As many of you are aware, Foursquare had a significant outage this
week. The outage was caused by capacity problems on one of the
machines hosting the MongoDB database used for check-ins. This is an
account of what happened, why it happened, how it can be prevented,
and how 10gen is working to improve MongoDB in light of this outage.
It’s important to note that throughout this week, 10gen and Foursquare
engineers have been working together very closely to resolve the
issue.
* Some history
Foursquare has been hosting check-ins on a MongoDB database for some
time now. The database was originally running on a single EC2
instance with 66GB of RAM. About 2 months ago, in response to
increased capacity requirements, Foursquare migrated that single
instance to a two-shard cluster. Now, each shard was running on its
own 66GB instance, and both shards were also replicating to a slave
for redundancy. This was an important migration because it allowed
Foursquare to keep all of their check-in data in RAM, which is
essential for maintaining acceptable performance.
The data had been split into 200 evenly distributed chunks based on
user id. The first half went to one server, and the other half to the
other. Each shard had about 33GB of data in RAM at this point, and
the whole system ran smoothly for two months.
* What we missed in the interim
Over these two months, check-ins were being written continually to
each shard. Unfortunately, these check-ins did not grow evenly across
chunks. It’s easy to imagine how this might happen: assuming certain
subsets of users are more active than others, it’s conceivable that
their updates might all go to the same shard.

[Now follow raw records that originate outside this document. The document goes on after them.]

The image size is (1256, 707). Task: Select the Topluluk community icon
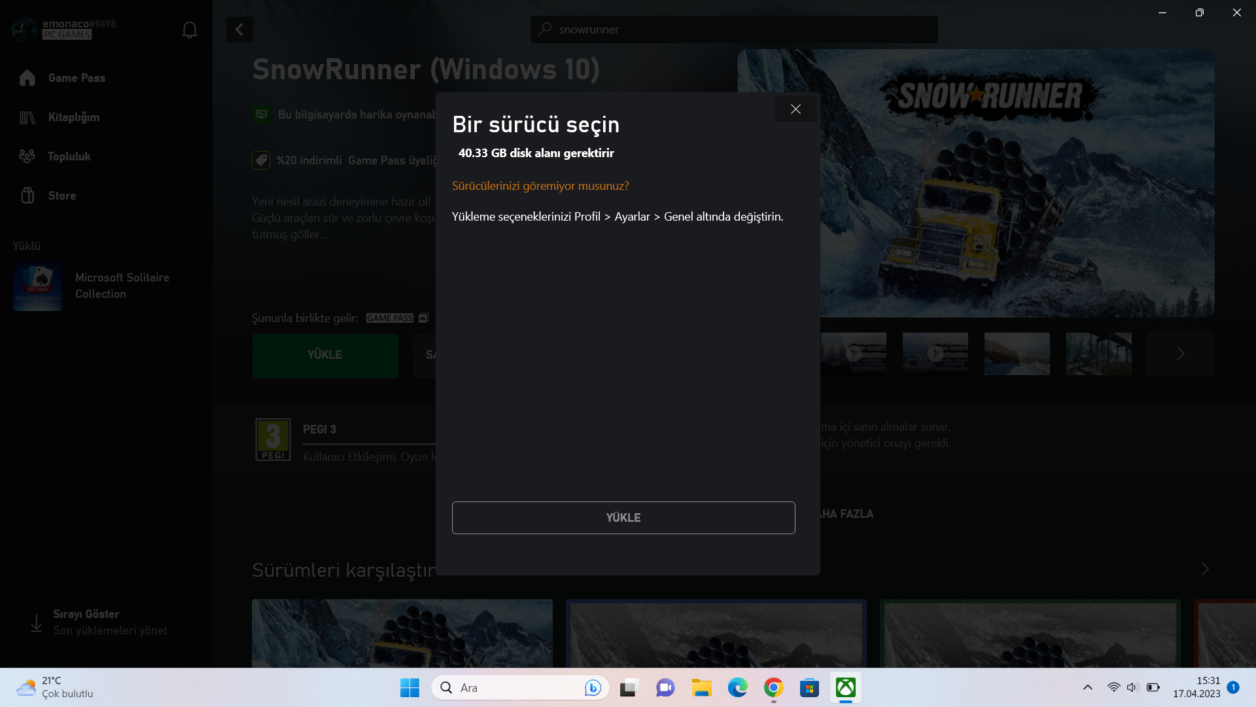point(27,156)
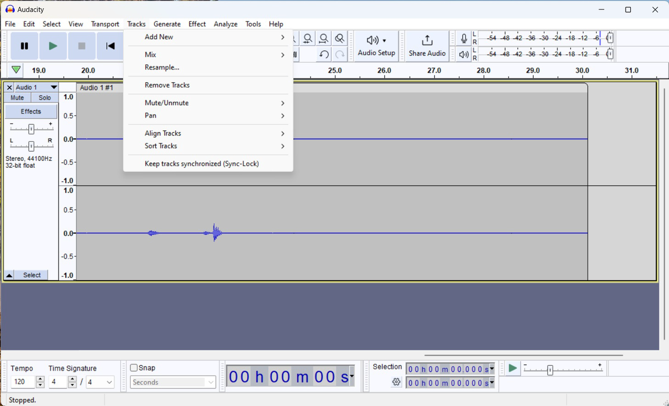Click the play-at-speed slider handle
669x406 pixels.
pos(550,370)
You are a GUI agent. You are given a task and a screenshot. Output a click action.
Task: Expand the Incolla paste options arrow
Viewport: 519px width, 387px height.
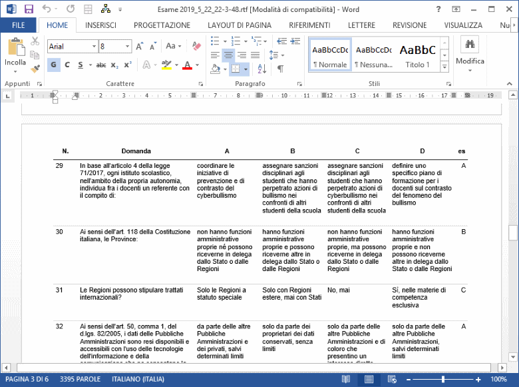15,71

That’s what occurred in
this case, resulting in one shard growing to 66GB and the other only
to 50GB. [1]
* What went wrong
On Monday morning, the data on one shard (we’ll call it shard0)
finally grew to about 67GB, surpassing the 66GB of RAM on the hosting
machine. Whenever data size grows beyond physical RAM, it becomes
necessary to read and write to disk, which is orders of magnitude
slower than reading and writing RAM. Thus, certain queries started to
become very slow, and this caused a backlog that brought the site
down.
We first attempted to fix the problem by adding a third shard. We
brought the third shard up and started migrating chunks. Queries were
now being distributed to all three shards, but shard0 continued to hit
disk very heavily. When this failed to correct itself, we ultimately
discovered that the problem was due to data fragmentation on shard0.
In essence, although we had moved 5% of the data from shard0 to the
new third shard, the data files, in their fragmented state, still
needed the same amount of RAM. This can be explained by the fact that
Foursquare check-in documents are small (around 300 bytes each), so
many of them can fit on a 4KB page. Removing 5% of these just made
each page a little more sparse, rather than removing pages
altogether.[2]
After the first day's outage it had become clear that chunk migration,
sans compaction, was not going to solve the immediate problem. By the
time the second day's outage occurred, we had already move 5% of the
data off of shard0, so we decided to start an offline process to
compact the database using MongoDB’s repairDatabase() feature. This
process took about 4 hours (partly due to the data size, and partly
because of the slowness of EBS volumes at the time). At the end of
the 4 hours, the RAM requirements for shard0 had in fact been reduced
by 5%, allowing us to bring the system back online.
* Afterwards
Since repairing shard0 and adding a third shard, we’ve set up even
more shards, and now the check-in data is evenly distributed and there
is a good deal of extra capacity. Still, we had to address the
fragmentation problem. We ran a repairDatabase() on the slaves, and
promoted the slaves to masters, further reducing the RAM needed on
each shard to about 20GB.
* How is this issue triggered?
Several conditions need to be met to trigger the issue that brought
down Foursquare:
1. Systems are at or over capacity. How capacity is defined varies; in
the case of Foursquare, all data needed to fit into RAM for acceptable
performance. Other deployments may not have such strict RAM
requirements.
2. Document size is less than 4k. Such documents, when moved, may be
too small to free up pages and, thus, memory.
3. Shard key order and insertion order are different. This prevents
data from being moved in contiguous chunks.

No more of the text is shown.